Selected text:
University of Michigan (1994)

Thermal performance of an integrated double-envelope building model for hot arid climates

Afifi, Emad Mahmoud

Titre : Thermal performance of an integrated double-envelope building model for hot arid climates

Auteur : Afifi, Emad Mahmoud

Université de soutenance : University of Michigan

Grade : Dissertation (Arch.D.) 1994

This dissertation introduces a new conceptual building model integrating passive and mechanical environmental control systems. The general building configuration includes a direct/indirect evaporative cooling system, a central atrium, individual zone HVAC units, a double envelope system, and a heat recovery system. Outside air is distributed through the building in a uniform pattern to enhancenight-time ventilation, economizer cooling, and indoor air quality. The model provides a solution to problems of space overheating and excessive energy consumption in commercial buildings in hot arid regions. The research goal is to evaluate the thermal performance of the model. The Building Loads Analysis and System Thermodynamics program (BLAST) is used to simulate and compare three double-envelope variations of the proposed model with two variations of a single-envelope model. A typical meteorological year for Phoenix, Arizona is used to represent a hot arid climate, where cooling loads are expected to dominate heating loads. Annual cooling budgets and peak cooling loads are compared for the five models. Month-by-month cooling and heating energy budgets are also obtained separately for the north, east,south, west, and atrium zones. Hour-by-hour simulations for the Phoenix summer and winter design days are performed and results analyzed and presented. Temperature profiles in the double envelope cavities are plotted and compared.

Set problem: Continue the abstract on double-envelope buildings for hot arid climates from the point where it stops.

Dataset section:

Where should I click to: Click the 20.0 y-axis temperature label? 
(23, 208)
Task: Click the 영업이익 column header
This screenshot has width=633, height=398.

The answer:
BLAST simulation results indicate that the double envelope building model performs significantly better than the single envelope building model. Flexible control strategies applied to the double envelope model can further reduce both its peak cooling loads and its cooling energy budgets. Orientation of a square-plan double envelope model has no significant effect on its total energy budget or total peak loads but does redistribute individual zone loads. Annual simulation of the double envelope base model shows a 26% reduction in total cooling energy budget compared to the single envelope base model, and flexible control produces an additional 18% reduction. Design day simulations show a 26% reduction in total peak cooling loads. The integrated model design, as investigated, shows considerable energy-saving potential for hot arid climates. The methodology can be extended to encompass additional features and other climatic conditions.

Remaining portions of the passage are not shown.